Immune, first analysis of the code: well, but beware of the privacy slip


Following the release of the Immuni app source code, we compiled the app on O.S. Android. However, after the setting phase (permits, province of residence, information) the app does not activate (since the use of the Apple and Google API is reserved for government entities and approved devs).

So we have analyzed the code, paying particular attention to the app’s external communications, the data it requires and how the OTP will work; given that as already mentioned by some, for now we only have the app code, but not the server and backend codes used to validate the codes (which will be managed by the Ministry of Health).

A first judgment on the Immuni app code

It must be said that this article requires a preliminary knowledge of the functioning of the Google and Apple APIs, which we have already extensively talked about first here and then here. Our analysis is embedded in a path that has accompanied the reader towards an in-depth knowledge of the real functioning of the tracking apps, with an eye turned to the protection of personal data and the impact that the app may have on the rights and freedoms of person.

> [TASK TO CARRY OUT]: Return the stretch of the article on the Immuni app code from "It must be said" through "freedoms of person.", copied word for word. The data that comes next is separate from the article.

> [Dataset excerpts]:
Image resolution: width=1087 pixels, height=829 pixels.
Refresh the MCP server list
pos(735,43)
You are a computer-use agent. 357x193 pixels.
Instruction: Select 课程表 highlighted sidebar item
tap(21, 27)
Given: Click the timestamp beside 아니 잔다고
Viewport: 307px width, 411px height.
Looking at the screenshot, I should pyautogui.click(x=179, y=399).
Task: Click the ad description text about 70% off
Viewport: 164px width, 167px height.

==

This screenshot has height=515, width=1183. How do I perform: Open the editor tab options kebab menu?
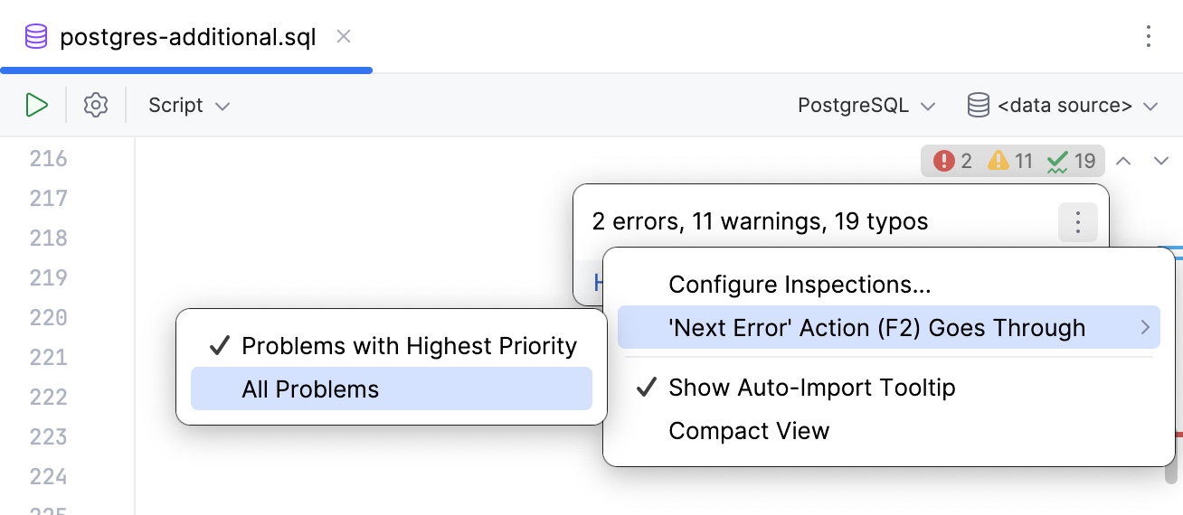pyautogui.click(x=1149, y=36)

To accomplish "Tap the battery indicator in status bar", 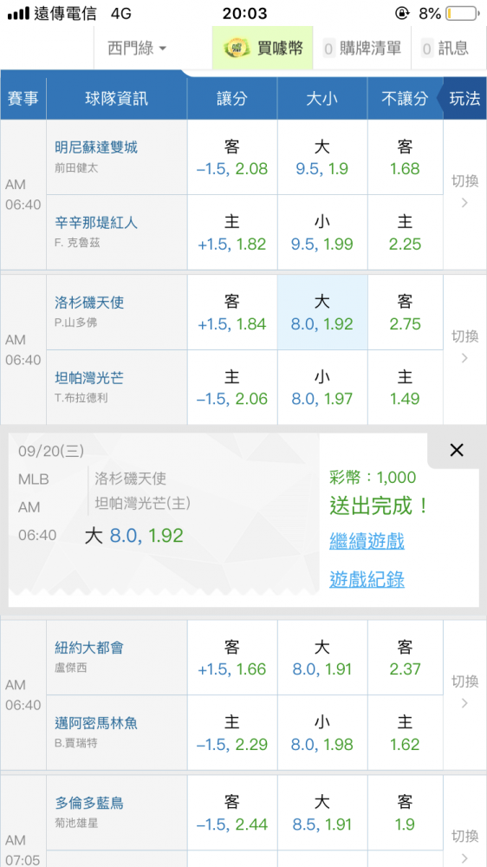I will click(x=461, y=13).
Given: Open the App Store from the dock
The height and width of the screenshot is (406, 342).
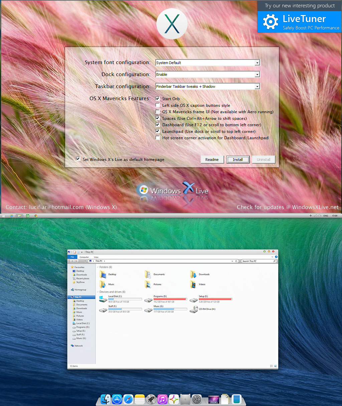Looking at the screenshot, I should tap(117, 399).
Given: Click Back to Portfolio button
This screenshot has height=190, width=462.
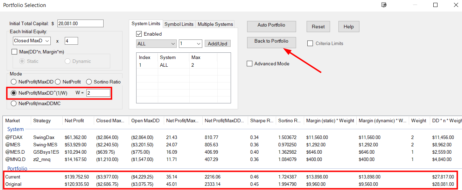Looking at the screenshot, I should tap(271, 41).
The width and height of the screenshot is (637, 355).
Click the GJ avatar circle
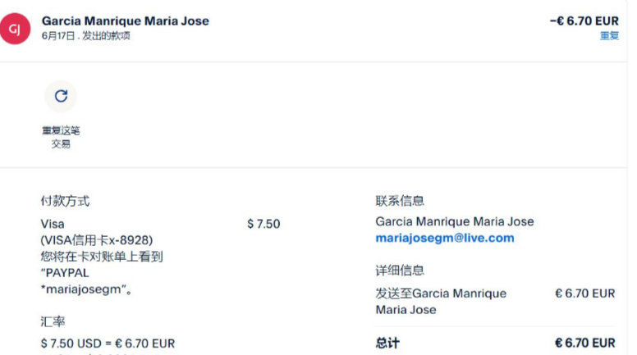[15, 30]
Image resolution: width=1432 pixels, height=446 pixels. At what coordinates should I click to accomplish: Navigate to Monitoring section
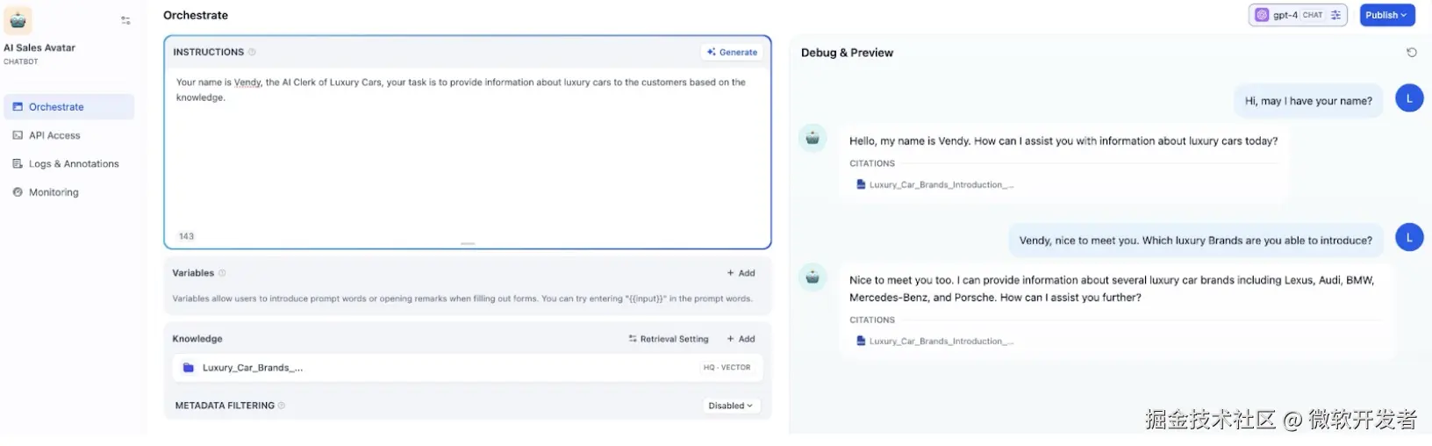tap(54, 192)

> [ANSWER BOX]:
It must be said that this article requires a preliminary knowledge of the functioning of the Google and Apple APIs, which we have already extensively talked about first here and then here. Our analysis is embedded in a path that has accompanied the reader towards an in-depth knowledge of the real functioning of the tracking apps, with an eye turned to the protection of personal data and the impact that the app may have on the rights and freedoms of person.